Bubur cha-cha is a popular Nyonya dessert of sweet potato, yam, black-eyed beans, tapioca jelly and sago pearls in thick coconut milk. As a child, whenever it was cooked at home, I would eat bowl after bowl. Those times, the word “cholesterol” was never heard of. Preparing the bubur cha-cha is time consuming as each ingredient has to be steamed or cooked separately. Thus, it was not cooked often which made it a much yearned for delicacy.

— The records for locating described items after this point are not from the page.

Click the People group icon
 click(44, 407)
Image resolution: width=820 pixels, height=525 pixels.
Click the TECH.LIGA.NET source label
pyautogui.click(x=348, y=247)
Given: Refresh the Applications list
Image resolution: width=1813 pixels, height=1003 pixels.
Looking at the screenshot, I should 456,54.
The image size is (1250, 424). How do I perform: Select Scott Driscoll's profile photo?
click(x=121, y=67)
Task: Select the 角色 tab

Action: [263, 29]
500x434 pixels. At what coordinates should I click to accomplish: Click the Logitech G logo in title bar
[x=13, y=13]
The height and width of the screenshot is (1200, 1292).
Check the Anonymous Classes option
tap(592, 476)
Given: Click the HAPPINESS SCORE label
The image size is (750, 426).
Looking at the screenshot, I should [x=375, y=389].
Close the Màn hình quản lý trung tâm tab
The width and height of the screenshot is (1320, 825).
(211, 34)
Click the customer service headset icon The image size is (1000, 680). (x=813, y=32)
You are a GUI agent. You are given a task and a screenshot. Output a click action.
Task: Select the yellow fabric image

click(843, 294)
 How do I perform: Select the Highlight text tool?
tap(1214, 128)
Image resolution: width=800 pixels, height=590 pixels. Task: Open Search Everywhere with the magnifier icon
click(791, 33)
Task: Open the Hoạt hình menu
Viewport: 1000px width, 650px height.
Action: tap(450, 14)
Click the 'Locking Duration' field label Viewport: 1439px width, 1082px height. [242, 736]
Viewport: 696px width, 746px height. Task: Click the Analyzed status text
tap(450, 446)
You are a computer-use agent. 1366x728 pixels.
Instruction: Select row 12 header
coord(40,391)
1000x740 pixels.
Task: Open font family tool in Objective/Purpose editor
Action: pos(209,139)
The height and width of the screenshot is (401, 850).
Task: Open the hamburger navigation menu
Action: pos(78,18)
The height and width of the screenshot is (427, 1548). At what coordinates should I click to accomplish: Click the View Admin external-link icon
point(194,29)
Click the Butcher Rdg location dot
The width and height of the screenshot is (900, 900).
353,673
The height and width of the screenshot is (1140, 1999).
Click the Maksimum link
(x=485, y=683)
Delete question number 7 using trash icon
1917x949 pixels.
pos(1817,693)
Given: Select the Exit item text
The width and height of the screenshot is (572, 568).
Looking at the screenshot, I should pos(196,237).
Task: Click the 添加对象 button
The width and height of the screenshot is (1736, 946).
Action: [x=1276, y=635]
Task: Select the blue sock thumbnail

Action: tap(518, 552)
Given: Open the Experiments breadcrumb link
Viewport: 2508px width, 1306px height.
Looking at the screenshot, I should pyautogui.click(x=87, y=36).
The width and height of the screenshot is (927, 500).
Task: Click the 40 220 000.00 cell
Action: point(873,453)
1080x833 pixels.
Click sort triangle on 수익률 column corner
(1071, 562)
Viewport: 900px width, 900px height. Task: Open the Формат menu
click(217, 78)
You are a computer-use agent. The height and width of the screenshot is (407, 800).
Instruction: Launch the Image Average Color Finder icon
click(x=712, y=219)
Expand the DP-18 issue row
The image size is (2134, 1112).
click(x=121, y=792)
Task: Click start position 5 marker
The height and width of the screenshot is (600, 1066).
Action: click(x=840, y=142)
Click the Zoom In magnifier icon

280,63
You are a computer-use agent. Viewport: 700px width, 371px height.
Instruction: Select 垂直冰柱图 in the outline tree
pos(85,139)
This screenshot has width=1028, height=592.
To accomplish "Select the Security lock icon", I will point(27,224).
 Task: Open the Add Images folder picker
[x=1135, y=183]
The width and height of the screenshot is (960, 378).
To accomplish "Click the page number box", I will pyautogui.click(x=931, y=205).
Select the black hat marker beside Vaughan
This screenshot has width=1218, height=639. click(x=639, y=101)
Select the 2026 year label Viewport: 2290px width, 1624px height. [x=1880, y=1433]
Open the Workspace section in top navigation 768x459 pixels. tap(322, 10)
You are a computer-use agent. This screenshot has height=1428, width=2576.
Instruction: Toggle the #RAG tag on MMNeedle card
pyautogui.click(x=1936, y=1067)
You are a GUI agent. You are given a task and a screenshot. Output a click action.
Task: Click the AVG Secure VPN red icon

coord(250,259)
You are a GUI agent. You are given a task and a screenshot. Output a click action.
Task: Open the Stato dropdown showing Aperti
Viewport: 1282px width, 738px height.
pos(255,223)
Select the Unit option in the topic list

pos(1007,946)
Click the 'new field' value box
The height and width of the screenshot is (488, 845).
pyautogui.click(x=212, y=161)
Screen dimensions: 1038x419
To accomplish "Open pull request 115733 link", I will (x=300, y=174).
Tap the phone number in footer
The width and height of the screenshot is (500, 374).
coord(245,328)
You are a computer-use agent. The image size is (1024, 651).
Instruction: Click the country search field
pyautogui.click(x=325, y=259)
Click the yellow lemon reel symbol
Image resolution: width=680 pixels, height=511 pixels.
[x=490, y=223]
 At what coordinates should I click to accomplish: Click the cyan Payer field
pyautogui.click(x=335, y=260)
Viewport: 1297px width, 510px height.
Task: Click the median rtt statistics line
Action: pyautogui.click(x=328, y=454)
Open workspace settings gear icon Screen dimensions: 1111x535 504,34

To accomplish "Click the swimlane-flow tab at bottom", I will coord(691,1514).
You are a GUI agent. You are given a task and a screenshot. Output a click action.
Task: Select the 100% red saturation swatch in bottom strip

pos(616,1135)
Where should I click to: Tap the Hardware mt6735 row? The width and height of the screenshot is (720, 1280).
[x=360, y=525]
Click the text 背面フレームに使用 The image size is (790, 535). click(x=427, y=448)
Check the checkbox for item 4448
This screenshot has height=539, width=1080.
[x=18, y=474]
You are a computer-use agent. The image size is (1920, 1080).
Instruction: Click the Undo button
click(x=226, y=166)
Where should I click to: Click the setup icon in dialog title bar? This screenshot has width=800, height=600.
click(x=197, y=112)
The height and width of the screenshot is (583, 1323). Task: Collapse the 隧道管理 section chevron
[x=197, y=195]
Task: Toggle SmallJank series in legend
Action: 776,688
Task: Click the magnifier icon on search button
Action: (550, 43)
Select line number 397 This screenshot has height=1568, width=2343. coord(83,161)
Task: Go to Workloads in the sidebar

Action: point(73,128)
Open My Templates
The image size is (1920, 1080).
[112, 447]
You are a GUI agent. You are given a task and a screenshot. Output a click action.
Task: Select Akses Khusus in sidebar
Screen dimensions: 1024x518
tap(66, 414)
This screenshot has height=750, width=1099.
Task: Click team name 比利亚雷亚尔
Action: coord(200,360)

I had bubur cha-cha at Cynthia’s house last night, skilfully prepared by Robert, who is an accomplished cook in his own right. He added water chestnut, too, in addition to all the usual ingredients. Incidentally, I have already bought the stuff for making the same dessert when I went grocery shopping earlier and had planned to cook it today which I did. I threw caution to the wind and indulged again today with an extra large bowl. Now, the pangs of guilt are slowly settling in. It will be a very long time again when I commit another dietary sin like this. It was fun while it lasted though.
(This recipe is adapted from The Star’s Nyonya Flavours cookbook.)
300g yam, diced
300g sweet potato, diced
80g black-eyed beans, soaked in hot water for 2 hours
100g sago pearls
100g tapioca starch
3 cups thick coconut milk
100g sugar, or to taste
3 pandan leaves, knotted
Steam yam and sweet potato separately until soft (about 20 minutes) and set aside.
Remove the beans from the water it had been soaking in and cook in boiling water until soft. Remove and set aside.
Cook sago pearls in a pot of boiling until they become translucent (about one half hour). Remove and set aside.
Using a spatula, add boiling water to the tapioca starch in a mixing bowl, bit by bit until it becomes doughy. Mix well. When it can be handled with bare hands, roll into 1cm thickness and cut into strips. Cook in boiling water until they become translucent (about one half hour). Remove and soak in iced water until needed.
Put coconut milk, sugar and knotted pandan leaves into a pot and bring to a gentle boil, stirring continuously. Add yam, sweet potato, black-eyed beans, tapioca jelly and sago pearls and mix well. Serve hot or cold.